U.S. Shale, Technological Advances And An Oil Services ETF

Includes: APA, CAT, HAL, OIH
by: Jeff Williams

As the U.S. is focusing on reducing its dependence on others for its oil and gas, this has created significant opportunities for many investors. Currently, the International Energy Agency (NASDAQ:IEA) is forecasting the U.S. to become the world's largest oil producer by 2020, while the B.P. PLC's (BP) energy outlook is predicting the U.S. to be 99% self-sufficient in energy by 2030.

As the U.S. is focusing on becoming self-sufficient in energy by 2030, the country is looking at tight oil and shale gas as a one of the main sources for its oil and gas production. As the map below indicates, the U.S. has plenty of oil and gas reserves and at predicted current consumption rates, the IEA estimates that the U.S. has around 92 years of technically recoverable natural gas reserves. Technically recoverable reserves consist of "proved reserves" and "unproved resources." As the U.S. has enough oil and gas to sustain itself for many years this will open the door for many investment opportunities. One sector that will directly benefit from U.S. becoming self-sufficient in energy is the oil and gas service sector.

Chart sources by (EIA)

As we can see from the chart below, shale gas will lead the growth in gas production for the next 30 years. According to the British Petroleum 2030 energy outlook, one of the main drivers that has enabled the U.S. to access the oil and gas is the increase in technology. From an investment outlook the companies that provide the greatest opportunity to access these reserves economically, environmentally, and safely will provide some of the greatest investment opportunities.

Over the last ten years, there has been some major advances in technology that has made it economically viable to access the shale oil and gas. The introduction of horizontal drilling, hydraulic fracturing as well as improved safety regulations have created a safer and more cost effective ways to access the shale oil and gas.

As advancement in the industry improve into the future this will create investment opportunities. Recently, one example of some companies teaming up to create more cost effective and environmentally safer ways to access these resources is Caterpillar inc. (NYSE:CAT), Halliburton Inc. (NYSE:HAL) and Apache Energy (APA). These three companies have been involved in producing and begining to use Dynamic Gas Blending (DGB) engine technology. According to businesswire.com "the Dynamic Gas Blending kit allows customers to reduce fuel costs and meet changing emissions regulations by utilizing a wide range of gaseous fuels in their existing diesel generator sets.
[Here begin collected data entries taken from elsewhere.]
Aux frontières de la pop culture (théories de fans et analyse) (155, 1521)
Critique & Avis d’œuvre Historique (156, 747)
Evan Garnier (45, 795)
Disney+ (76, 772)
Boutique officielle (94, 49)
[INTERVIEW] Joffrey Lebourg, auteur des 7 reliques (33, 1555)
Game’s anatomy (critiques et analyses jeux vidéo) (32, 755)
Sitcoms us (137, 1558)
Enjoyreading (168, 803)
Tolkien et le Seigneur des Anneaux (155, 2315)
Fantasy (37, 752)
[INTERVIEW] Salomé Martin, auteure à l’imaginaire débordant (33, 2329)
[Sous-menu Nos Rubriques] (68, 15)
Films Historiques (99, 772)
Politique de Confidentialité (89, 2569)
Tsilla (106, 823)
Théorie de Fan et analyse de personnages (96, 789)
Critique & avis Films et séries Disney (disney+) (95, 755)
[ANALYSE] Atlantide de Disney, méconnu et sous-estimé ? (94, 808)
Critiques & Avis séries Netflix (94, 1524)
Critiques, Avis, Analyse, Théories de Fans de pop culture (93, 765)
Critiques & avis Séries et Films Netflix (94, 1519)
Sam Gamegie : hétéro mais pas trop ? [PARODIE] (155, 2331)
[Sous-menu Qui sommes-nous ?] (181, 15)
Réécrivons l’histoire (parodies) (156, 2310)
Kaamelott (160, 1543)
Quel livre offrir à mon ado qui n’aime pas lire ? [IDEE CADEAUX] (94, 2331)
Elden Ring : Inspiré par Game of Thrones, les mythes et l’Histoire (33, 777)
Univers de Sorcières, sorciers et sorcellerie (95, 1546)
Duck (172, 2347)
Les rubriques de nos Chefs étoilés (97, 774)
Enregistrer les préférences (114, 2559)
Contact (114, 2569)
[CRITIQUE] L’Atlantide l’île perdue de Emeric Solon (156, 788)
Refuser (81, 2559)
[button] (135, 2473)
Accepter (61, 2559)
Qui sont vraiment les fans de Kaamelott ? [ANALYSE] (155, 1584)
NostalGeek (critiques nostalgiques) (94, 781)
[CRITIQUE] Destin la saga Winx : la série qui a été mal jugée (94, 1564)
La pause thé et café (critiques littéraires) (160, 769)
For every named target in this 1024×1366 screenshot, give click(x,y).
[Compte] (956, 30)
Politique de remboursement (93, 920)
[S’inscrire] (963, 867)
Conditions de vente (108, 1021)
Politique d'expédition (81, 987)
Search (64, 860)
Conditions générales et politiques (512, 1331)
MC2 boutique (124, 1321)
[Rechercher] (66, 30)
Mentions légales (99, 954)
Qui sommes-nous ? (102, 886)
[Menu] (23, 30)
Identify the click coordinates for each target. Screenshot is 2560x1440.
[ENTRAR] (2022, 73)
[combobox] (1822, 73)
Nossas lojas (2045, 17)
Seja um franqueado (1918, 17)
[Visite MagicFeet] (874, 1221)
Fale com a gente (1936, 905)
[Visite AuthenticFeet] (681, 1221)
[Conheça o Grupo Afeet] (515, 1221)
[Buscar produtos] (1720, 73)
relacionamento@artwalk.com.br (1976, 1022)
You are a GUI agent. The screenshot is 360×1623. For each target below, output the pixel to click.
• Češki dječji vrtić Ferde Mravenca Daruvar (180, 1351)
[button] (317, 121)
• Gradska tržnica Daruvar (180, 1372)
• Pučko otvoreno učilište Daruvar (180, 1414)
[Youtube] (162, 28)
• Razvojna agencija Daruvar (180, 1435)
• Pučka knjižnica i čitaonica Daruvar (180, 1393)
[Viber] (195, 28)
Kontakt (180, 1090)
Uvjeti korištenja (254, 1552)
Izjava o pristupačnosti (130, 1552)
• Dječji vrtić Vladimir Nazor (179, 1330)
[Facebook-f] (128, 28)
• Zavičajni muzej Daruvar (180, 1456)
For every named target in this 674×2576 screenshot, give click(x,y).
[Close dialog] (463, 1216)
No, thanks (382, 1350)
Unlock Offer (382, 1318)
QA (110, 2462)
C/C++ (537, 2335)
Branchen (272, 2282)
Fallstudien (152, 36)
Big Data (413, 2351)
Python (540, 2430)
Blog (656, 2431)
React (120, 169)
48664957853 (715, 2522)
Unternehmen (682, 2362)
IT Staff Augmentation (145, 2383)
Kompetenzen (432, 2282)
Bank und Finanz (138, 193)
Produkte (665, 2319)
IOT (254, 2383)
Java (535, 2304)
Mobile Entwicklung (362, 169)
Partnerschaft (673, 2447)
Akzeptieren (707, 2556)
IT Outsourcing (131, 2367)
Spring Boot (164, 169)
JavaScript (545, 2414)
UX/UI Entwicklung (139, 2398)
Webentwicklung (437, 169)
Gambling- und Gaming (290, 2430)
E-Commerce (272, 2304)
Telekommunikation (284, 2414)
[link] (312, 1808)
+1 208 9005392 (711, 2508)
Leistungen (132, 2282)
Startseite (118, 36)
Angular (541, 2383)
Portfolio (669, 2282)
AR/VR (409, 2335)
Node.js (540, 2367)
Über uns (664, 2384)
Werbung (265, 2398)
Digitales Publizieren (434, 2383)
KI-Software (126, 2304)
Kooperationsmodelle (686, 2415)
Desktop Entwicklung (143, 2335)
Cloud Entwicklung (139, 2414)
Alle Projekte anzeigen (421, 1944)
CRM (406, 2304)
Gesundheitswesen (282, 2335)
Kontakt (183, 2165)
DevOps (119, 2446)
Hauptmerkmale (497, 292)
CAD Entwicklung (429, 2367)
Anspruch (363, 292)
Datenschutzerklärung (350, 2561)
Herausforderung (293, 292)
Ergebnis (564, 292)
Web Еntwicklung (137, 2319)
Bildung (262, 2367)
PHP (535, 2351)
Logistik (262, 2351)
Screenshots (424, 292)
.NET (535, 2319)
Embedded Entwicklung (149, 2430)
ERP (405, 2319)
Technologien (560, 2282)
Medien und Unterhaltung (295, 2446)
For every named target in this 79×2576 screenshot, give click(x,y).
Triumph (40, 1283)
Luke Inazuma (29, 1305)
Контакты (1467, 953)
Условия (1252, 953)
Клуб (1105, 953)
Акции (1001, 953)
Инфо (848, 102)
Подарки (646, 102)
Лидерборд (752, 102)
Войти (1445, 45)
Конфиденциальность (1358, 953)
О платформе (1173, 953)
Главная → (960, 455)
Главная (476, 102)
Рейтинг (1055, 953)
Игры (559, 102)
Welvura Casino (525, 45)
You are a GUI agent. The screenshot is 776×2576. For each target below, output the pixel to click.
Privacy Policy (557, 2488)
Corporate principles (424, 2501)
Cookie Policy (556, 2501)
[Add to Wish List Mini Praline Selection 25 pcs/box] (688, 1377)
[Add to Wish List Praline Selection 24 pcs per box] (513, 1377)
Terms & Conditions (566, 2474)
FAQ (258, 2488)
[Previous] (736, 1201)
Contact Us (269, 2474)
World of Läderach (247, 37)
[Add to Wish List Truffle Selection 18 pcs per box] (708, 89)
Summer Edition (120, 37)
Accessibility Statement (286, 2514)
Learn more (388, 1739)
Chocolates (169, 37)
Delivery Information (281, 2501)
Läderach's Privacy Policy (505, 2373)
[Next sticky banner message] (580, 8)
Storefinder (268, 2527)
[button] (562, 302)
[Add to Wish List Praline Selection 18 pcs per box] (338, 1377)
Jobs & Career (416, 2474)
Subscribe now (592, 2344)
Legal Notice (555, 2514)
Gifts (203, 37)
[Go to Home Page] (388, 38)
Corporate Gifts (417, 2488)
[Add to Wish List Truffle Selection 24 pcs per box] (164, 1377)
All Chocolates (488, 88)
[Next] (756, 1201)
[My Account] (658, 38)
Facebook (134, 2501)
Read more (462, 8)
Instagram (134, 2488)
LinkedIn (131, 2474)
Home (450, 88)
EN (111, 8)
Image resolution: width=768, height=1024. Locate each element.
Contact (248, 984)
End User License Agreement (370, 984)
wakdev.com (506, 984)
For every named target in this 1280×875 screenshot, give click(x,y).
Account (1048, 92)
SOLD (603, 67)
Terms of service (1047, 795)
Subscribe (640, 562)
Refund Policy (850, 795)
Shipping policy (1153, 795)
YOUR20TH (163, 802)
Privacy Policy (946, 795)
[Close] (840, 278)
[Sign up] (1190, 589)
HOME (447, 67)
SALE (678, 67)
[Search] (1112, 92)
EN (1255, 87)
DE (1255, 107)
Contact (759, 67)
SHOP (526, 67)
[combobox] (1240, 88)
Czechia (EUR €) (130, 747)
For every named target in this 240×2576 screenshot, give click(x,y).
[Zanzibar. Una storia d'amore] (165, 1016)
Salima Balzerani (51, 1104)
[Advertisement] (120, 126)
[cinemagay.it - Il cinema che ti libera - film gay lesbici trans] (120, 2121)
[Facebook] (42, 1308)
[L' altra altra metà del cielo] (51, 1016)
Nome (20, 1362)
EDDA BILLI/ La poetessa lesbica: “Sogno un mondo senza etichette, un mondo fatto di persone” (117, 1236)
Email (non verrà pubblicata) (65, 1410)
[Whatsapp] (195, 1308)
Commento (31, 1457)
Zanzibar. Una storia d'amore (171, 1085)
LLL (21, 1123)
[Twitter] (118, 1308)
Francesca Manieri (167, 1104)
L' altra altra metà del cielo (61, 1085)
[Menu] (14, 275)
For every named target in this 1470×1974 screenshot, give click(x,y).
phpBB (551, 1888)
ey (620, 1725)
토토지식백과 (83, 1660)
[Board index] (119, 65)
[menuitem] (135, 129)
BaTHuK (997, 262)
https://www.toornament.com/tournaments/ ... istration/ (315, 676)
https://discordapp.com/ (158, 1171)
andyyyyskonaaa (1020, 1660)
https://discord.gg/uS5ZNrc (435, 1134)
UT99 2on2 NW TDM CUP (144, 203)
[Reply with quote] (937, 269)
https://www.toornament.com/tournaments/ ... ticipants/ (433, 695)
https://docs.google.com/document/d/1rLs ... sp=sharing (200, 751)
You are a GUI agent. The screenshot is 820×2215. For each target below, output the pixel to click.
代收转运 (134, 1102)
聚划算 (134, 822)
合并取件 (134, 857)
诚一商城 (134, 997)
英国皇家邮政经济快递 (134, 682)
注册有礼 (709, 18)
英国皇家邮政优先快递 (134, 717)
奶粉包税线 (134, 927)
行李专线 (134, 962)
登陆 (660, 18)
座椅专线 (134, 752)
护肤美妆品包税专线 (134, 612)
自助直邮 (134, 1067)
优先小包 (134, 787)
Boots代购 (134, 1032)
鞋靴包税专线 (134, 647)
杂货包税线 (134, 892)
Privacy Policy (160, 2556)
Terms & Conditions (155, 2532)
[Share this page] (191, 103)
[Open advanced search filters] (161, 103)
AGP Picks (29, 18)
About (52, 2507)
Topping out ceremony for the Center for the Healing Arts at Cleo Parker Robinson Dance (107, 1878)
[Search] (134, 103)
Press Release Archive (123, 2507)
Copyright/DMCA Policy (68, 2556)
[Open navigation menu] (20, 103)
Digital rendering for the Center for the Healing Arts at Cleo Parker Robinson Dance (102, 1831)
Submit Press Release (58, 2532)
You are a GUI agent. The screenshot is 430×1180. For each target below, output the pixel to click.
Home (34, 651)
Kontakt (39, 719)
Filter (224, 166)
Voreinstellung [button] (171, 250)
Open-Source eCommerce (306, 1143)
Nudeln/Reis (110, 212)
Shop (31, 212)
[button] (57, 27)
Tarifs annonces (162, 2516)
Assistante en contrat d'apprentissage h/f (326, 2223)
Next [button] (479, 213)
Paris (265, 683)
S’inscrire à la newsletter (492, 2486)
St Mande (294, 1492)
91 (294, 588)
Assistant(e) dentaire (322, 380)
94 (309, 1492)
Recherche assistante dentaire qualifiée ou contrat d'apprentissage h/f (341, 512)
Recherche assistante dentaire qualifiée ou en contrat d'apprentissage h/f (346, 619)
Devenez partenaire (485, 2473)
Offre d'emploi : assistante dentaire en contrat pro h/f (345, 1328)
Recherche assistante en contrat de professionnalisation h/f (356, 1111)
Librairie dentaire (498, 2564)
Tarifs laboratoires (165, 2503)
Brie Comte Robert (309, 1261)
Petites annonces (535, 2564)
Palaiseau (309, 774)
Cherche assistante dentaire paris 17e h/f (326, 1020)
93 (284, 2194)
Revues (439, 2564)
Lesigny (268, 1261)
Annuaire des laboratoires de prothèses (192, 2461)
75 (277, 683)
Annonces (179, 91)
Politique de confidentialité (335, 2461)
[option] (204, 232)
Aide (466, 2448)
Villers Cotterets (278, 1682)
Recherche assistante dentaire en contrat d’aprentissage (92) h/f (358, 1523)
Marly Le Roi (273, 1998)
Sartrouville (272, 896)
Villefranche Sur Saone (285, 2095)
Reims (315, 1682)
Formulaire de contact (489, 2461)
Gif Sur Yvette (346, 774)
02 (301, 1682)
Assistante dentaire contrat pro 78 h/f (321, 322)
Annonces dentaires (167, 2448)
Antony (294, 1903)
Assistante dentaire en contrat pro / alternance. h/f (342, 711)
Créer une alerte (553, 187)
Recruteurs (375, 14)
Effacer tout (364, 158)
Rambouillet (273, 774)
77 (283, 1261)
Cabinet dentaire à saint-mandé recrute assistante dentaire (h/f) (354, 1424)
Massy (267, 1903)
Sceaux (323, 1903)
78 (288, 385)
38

The kit also recently successfully completed an extensive field test for Encana Oil & Gas Inc (NYSE:ECA).

According to Halliburton's January 11th press release "We anticipate that in the not-so-distant future, these DGB engines can be easily retrofitted to efficiently burn available on-site conditioned field gas, thereby saving operators additional fuel transport costs."

This is one recent example of how a company within gas and oil service industry is advancing technology to create more cost effective, environmentally safer ways to extract oil and gas from the earth.

As it is very challenging to predict which company or companies will produce technologies that will advance the shale boom in the U.S. one way to invest in these advancements is to buy an Oil Services ETF. Investing in an ETF will allow the investor to access all of the benefits that a particular sector has without all of the risk of investing in one company.

One ETF by Market Vectors that can be used to invest in the oil and gas service industry is Market Vectors Oil Services ETF (NYSEARCA:OIH). The Market Vectors Oil Services ETF has many solid companies within its portfolio. Some of the companies within its portfolio include Schlumberger NV (NYSE:SLB), Halliburton Inc. , National Oilwell Varco (NYSE:NOV) and many others. Below is the current and compete list of the holdings within the ETF as of March 19th, 2013. This ETF will provide an investor with a wide range of diversification across the oil and gas service sector.

List provided by (www.vaneck.com)

As the U.S. is focusing on reducing its dependence of oil and gas from other countries this will produce many investment opportunities. One sector that is leading the way regarding technological advancements is the oil and gas service sector. As there are many changes occurring in this sector, a strong way to invest in this sector while diminishing the risk of owning a single company, is through the Market Vectors Oil Services ETF .

Disclosure: I have no positions in any stocks mentioned, and no plans to initiate any positions within the next 72 hours. I wrote this article myself, and it expresses my own opinions. I am not receiving compensation for it (other than from Seeking Alpha). I have no business relationship with any company whose stock is mentioned in this article.